* DATA EXTRACT *
######
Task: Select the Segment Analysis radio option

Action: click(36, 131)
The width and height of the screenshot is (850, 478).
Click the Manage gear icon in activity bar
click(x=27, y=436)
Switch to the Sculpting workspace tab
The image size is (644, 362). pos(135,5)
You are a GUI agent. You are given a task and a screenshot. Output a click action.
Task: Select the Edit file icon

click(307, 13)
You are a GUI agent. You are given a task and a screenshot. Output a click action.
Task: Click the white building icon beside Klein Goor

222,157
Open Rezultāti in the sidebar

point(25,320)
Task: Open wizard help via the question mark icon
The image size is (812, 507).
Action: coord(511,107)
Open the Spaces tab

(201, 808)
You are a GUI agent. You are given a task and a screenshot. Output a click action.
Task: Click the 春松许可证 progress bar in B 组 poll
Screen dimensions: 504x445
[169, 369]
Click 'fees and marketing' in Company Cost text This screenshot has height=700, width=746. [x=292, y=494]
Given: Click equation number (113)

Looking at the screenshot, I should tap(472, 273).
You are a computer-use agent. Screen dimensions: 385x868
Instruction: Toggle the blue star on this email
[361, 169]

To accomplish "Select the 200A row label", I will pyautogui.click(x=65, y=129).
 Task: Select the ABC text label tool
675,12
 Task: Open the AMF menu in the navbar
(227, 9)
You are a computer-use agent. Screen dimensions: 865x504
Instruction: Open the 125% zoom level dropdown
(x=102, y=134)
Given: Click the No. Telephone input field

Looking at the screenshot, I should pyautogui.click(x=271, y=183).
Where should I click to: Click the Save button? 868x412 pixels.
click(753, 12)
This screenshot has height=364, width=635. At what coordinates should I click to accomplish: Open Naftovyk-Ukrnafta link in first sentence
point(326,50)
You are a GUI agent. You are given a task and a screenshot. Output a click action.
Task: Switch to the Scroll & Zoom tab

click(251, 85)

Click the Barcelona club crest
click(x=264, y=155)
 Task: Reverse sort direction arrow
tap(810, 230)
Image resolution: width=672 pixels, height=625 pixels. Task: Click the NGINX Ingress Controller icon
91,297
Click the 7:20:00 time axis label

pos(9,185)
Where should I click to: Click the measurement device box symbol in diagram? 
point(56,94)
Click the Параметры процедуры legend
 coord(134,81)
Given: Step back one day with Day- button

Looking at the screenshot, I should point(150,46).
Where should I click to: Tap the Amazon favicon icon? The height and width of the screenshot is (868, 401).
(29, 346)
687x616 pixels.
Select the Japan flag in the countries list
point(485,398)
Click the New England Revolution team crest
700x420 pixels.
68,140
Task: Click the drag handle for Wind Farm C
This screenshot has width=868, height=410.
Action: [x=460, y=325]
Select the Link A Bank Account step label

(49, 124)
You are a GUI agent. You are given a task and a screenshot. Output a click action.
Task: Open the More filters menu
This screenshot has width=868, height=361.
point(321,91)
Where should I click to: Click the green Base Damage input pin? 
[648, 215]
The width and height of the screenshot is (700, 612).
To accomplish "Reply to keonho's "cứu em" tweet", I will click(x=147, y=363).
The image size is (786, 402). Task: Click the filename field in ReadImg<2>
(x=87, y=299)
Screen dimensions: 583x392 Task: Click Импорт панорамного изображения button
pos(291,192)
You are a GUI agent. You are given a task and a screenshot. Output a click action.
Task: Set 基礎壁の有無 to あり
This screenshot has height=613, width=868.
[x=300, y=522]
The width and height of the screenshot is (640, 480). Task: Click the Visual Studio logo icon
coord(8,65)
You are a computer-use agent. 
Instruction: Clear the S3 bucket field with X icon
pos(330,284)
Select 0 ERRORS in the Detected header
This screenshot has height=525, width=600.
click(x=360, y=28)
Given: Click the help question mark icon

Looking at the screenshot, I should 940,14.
######
* YOUR TASK *
The answer should be an exact copy of the data.

* TASK RESPONSE *
Task: Select the Segment Analysis radio option

Action: click(36, 131)
The width and height of the screenshot is (850, 478).
Click the Manage gear icon in activity bar
click(x=27, y=436)
Switch to the Sculpting workspace tab
The image size is (644, 362). pos(135,5)
You are a GUI agent. You are given a task and a screenshot. Output a click action.
Task: Select the Edit file icon

click(307, 13)
You are a GUI agent. You are given a task and a screenshot. Output a click action.
Task: Click the white building icon beside Klein Goor

222,157
Open Rezultāti in the sidebar

point(25,320)
Task: Open wizard help via the question mark icon
The image size is (812, 507).
Action: coord(511,107)
Open the Spaces tab

(201, 808)
You are a GUI agent. You are given a task and a screenshot. Output a click action.
Task: Click the 春松许可证 progress bar in B 组 poll
Screen dimensions: 504x445
[169, 369]
Click 'fees and marketing' in Company Cost text This screenshot has height=700, width=746. [x=292, y=494]
Given: Click equation number (113)

Looking at the screenshot, I should tap(472, 273).
You are a computer-use agent. Screen dimensions: 385x868
Instruction: Toggle the blue star on this email
[361, 169]

To accomplish "Select the 200A row label", I will pyautogui.click(x=65, y=129).
 Task: Select the ABC text label tool
675,12
 Task: Open the AMF menu in the navbar
(227, 9)
You are a computer-use agent. Screen dimensions: 865x504
Instruction: Open the 125% zoom level dropdown
(x=102, y=134)
Given: Click the No. Telephone input field

Looking at the screenshot, I should pyautogui.click(x=271, y=183).
Where should I click to: Click the Save button? 868x412 pixels.
click(753, 12)
This screenshot has height=364, width=635. At what coordinates should I click to accomplish: Open Naftovyk-Ukrnafta link in first sentence
point(326,50)
You are a GUI agent. You are given a task and a screenshot. Output a click action.
Task: Switch to the Scroll & Zoom tab

click(251, 85)

Click the Barcelona club crest
click(x=264, y=155)
 Task: Reverse sort direction arrow
tap(810, 230)
Image resolution: width=672 pixels, height=625 pixels. Task: Click the NGINX Ingress Controller icon
91,297
Click the 7:20:00 time axis label

pos(9,185)
Where should I click to: Click the measurement device box symbol in diagram? 
point(56,94)
Click the Параметры процедуры legend
 coord(134,81)
Given: Step back one day with Day- button

Looking at the screenshot, I should point(150,46).
Where should I click to: Tap the Amazon favicon icon? The height and width of the screenshot is (868, 401).
(29, 346)
687x616 pixels.
Select the Japan flag in the countries list
point(485,398)
Click the New England Revolution team crest
700x420 pixels.
68,140
Task: Click the drag handle for Wind Farm C
This screenshot has width=868, height=410.
Action: [x=460, y=325]
Select the Link A Bank Account step label

(49, 124)
You are a GUI agent. You are given a task and a screenshot. Output a click action.
Task: Open the More filters menu
This screenshot has width=868, height=361.
point(321,91)
Where should I click to: Click the green Base Damage input pin? 
[648, 215]
The width and height of the screenshot is (700, 612).
To accomplish "Reply to keonho's "cứu em" tweet", I will click(x=147, y=363).
The image size is (786, 402). Task: Click the filename field in ReadImg<2>
(x=87, y=299)
Screen dimensions: 583x392 Task: Click Импорт панорамного изображения button
pos(291,192)
You are a GUI agent. You are given a task and a screenshot. Output a click action.
Task: Set 基礎壁の有無 to あり
This screenshot has height=613, width=868.
[x=300, y=522]
The width and height of the screenshot is (640, 480). Task: Click the Visual Studio logo icon
coord(8,65)
You are a computer-use agent. 
Instruction: Clear the S3 bucket field with X icon
pos(330,284)
Select 0 ERRORS in the Detected header
This screenshot has height=525, width=600.
click(x=360, y=28)
Given: Click the help question mark icon

Looking at the screenshot, I should 940,14.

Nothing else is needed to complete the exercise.